*About this task:*
Looking at the records below, state how many lines include the string "Milion" and add nothing further.

---------- Excerpted data

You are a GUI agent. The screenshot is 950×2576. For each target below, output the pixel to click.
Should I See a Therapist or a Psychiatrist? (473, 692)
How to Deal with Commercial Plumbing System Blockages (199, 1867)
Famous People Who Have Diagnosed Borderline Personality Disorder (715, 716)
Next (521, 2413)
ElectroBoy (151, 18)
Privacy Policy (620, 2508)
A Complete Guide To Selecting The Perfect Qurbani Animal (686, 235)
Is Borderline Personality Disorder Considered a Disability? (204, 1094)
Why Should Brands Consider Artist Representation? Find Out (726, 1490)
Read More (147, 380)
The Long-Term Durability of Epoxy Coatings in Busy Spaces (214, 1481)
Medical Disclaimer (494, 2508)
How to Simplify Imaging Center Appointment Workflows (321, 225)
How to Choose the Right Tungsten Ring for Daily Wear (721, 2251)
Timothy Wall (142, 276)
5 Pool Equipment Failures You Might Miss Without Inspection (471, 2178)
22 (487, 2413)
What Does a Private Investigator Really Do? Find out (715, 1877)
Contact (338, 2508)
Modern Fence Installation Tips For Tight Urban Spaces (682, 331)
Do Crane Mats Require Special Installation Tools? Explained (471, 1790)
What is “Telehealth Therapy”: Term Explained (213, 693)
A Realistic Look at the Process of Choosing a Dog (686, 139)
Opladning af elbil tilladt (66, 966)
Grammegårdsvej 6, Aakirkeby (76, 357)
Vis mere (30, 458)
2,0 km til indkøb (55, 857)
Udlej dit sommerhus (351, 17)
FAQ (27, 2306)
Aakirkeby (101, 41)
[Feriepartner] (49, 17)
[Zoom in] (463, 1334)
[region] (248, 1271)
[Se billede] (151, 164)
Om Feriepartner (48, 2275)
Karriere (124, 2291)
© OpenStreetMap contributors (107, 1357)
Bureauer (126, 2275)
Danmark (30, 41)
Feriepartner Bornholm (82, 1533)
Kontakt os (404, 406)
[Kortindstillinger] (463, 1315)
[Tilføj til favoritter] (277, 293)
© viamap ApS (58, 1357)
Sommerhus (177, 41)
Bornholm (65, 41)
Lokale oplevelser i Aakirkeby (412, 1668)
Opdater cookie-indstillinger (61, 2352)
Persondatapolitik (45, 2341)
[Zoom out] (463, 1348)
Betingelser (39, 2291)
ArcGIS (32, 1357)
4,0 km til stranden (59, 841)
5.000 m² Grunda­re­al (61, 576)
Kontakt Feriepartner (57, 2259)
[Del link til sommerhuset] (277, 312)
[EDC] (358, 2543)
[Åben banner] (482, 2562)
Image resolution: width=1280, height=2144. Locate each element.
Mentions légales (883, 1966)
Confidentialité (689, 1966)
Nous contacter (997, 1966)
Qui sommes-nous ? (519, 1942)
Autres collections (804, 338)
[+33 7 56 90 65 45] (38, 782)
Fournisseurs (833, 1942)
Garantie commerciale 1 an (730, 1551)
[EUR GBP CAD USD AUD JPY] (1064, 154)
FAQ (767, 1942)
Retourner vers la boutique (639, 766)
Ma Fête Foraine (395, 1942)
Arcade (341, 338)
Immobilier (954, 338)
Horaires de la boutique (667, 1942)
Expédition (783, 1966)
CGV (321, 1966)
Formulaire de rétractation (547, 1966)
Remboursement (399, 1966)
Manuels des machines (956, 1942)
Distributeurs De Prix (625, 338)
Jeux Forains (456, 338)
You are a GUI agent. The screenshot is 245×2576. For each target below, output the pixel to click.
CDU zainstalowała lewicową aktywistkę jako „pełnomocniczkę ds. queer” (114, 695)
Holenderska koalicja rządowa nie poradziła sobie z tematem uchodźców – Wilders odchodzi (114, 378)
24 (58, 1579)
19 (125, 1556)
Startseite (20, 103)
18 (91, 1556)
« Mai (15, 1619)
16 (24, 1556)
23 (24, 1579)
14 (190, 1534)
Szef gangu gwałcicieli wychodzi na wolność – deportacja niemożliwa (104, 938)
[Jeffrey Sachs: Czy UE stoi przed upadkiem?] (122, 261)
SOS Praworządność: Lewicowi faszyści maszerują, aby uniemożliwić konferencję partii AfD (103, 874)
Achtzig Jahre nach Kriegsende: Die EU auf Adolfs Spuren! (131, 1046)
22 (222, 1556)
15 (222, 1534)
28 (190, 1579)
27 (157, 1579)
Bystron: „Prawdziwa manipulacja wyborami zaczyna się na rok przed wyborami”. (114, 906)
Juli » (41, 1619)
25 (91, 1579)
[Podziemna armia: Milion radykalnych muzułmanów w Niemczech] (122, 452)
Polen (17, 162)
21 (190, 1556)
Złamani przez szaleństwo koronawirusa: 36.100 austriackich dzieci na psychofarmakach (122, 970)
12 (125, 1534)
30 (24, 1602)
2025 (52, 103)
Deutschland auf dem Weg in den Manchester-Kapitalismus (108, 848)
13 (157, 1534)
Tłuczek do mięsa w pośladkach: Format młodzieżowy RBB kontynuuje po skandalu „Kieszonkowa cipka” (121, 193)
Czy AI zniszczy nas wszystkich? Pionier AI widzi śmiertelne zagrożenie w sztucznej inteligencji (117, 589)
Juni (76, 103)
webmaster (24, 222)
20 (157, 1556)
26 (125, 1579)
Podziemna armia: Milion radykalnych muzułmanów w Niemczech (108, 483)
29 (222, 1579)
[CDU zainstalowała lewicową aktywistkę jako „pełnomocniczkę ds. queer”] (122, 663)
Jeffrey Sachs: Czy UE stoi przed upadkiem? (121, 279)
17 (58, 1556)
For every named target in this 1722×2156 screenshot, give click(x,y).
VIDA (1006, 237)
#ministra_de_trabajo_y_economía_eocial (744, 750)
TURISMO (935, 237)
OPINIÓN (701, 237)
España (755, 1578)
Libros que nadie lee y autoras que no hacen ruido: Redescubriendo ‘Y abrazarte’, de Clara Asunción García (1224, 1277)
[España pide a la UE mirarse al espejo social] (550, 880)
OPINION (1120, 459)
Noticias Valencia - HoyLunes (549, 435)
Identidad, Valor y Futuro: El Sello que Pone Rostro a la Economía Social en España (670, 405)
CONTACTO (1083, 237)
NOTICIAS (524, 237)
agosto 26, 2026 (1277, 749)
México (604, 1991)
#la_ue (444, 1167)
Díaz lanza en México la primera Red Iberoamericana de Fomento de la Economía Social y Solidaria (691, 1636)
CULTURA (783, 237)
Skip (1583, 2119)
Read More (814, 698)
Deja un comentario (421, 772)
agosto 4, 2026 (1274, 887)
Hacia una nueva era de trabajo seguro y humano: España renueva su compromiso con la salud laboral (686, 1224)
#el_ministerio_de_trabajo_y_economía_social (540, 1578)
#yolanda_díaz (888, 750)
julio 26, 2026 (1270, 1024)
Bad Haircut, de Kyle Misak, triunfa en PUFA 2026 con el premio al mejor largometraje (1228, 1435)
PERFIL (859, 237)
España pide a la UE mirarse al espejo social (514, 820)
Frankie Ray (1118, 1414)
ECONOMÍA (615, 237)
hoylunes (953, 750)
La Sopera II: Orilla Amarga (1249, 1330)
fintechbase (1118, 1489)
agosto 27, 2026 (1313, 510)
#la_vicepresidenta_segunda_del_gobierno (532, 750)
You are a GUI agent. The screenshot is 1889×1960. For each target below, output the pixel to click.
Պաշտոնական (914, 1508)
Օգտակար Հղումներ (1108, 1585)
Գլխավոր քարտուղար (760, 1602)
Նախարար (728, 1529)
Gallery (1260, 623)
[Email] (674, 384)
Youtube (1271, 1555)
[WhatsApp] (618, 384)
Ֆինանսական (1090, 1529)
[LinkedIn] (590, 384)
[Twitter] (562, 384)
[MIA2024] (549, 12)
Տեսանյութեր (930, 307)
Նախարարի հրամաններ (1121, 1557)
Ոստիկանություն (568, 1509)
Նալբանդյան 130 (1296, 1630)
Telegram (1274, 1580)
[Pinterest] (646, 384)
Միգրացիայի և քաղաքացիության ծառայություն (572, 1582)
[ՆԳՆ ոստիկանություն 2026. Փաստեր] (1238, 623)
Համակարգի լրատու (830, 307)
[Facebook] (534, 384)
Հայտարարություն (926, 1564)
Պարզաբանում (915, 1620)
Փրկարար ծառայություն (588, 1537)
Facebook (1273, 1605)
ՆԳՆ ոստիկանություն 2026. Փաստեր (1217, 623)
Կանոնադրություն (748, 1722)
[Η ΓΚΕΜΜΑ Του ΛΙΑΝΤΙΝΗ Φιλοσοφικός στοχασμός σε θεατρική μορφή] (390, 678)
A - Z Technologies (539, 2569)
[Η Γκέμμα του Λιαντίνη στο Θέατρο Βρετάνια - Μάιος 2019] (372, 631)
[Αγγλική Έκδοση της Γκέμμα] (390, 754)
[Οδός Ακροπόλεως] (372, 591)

--------------------

*Response to the task:*
2